Anxiety Disorders

Anxiety disorders are the most common  condition in the United States, affecting 18% of the population every year. Prolonged stress and anxiety can have a negative effect on one’s health, and the consequences of prolonged anxiety can manifest in a multitude of ways. Neurofeedback can be an alternative treatment to those suffering from anxiety.

What is Anxiety?

Anxiety is the mind and body’s reaction to stressful, dangerous or unfamiliar situations. It often results in a feeling of uneasiness, distress or dread. Fast heart rate, rapid breathing, sweating and feeling tired may occur.

Experiencing occasional anxiety is a normal part of life. At healthy levels, it helps us stay alert and aware. However, for those experiencing these feelings more often than not, it can be debilitating and can hurt our relationships, our work life, schooling, and our health. Neurofeedback is an effective treatment for anxiety.

How Can Neurofeedback Help Anxiety?

Neurofeedback is an all-natural approach that can create long-term changes in brain function. Neurofeedback allows you to reshape anxiety networks in your brain, helping it heal. Medications for anxiety typically just treat the symptoms and do not correct the source of the problem in the brain. Neurofeedback techniques have the ability to measure brain function, identifying the source of the problem, and training the target area for change. This method allows you to change your brain, not just mask your symptoms.
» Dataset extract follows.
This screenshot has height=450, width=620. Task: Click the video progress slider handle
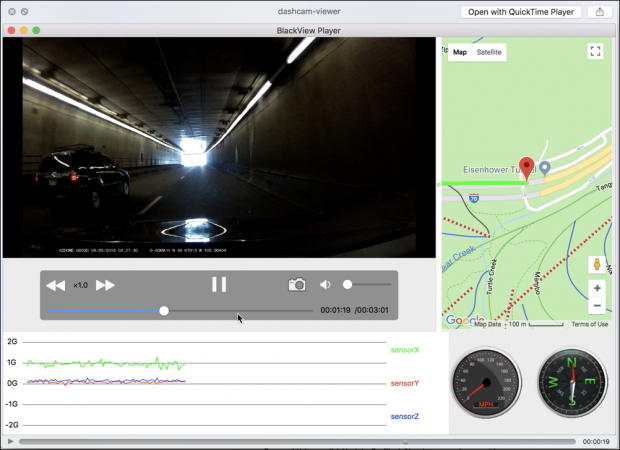164,310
Unlike medication, which has been reported to have numerous side effects, Neurofeedback therapy essentially has no side effects. The most common side effect reported from clients is feeling tired after a session. Side effects for medications for anxiety include, but aren’t limited to the following:

  •  Nausea
  • Weight gain
  • Trouble sleeping
  • Dizziness
  • Tiredness
  • Low sex drive
  • Constipation

Testimonial

“Before Neurofeedback I didn’t feel emotions, just depression and anxiety. I constantly had voices in my head. I don’t remember feeling anything other than pain. I feared sleep because of nightmares. I mostly stayed home, afraid to even go out my door and terrified of going to the grocery store. I never took freeways. I couldn’t go into an elevator or be with a crowd. I was scared. I detested being in my own skin. I was a cutter and enjoyed self ­injury. The abuse I’d suffered had control of me.
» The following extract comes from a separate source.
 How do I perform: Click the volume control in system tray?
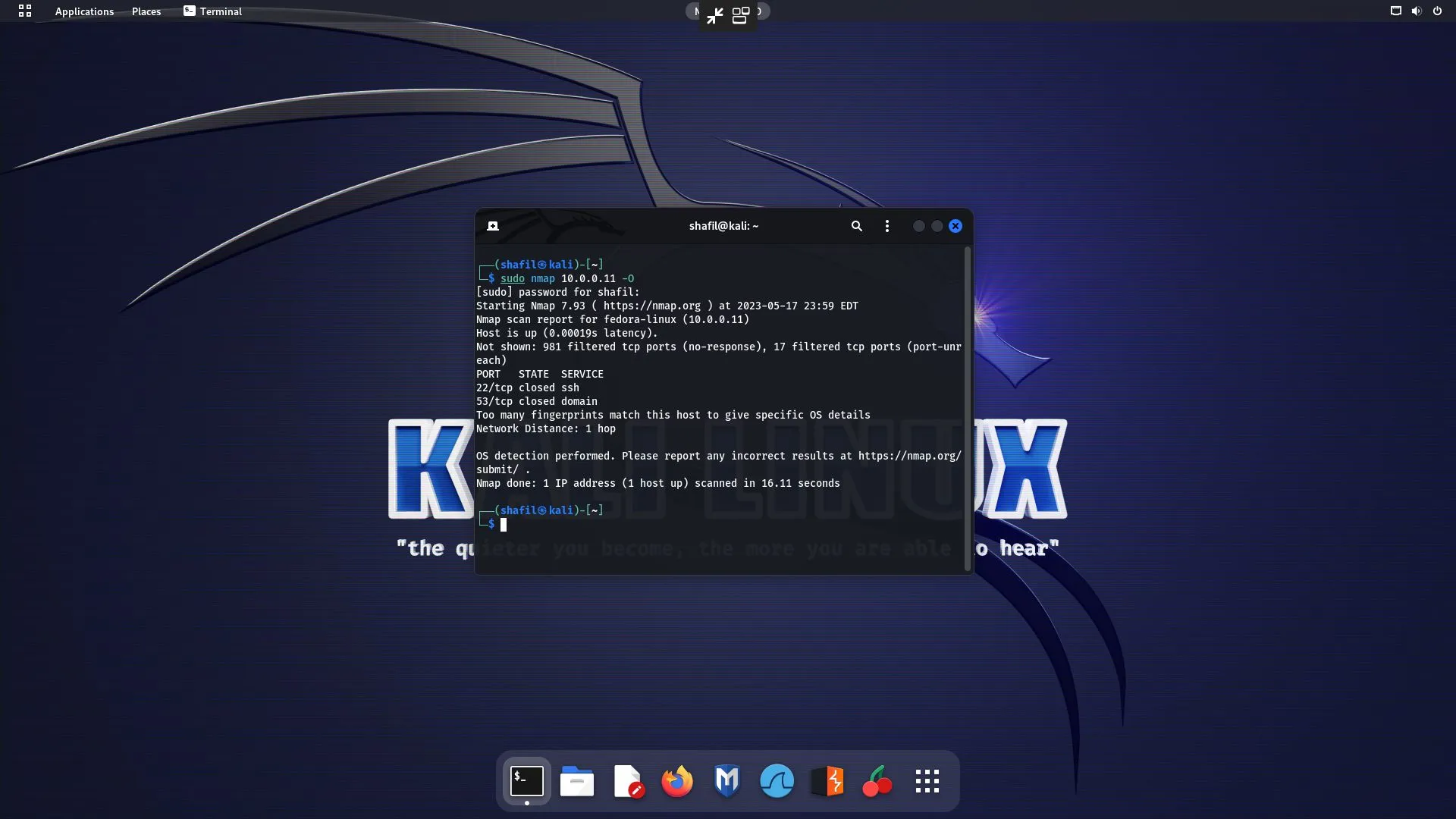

I started Neurofeedback in November 2014 as a last attempt to get out of the dark (I’ve had depression and therapy most of my adulthood.) I feel like my brain slowly began to open up. It was a lot of work, but I could feel something happening. I had counseling with Neurofeedback after a couple of months, and that started put the things I was learning and sensations and feelings I was beginning to have in the right places … I needed help to understand the amazingly rapid changes that were happening to me. I could feel my awareness growing. The voices started to go away.”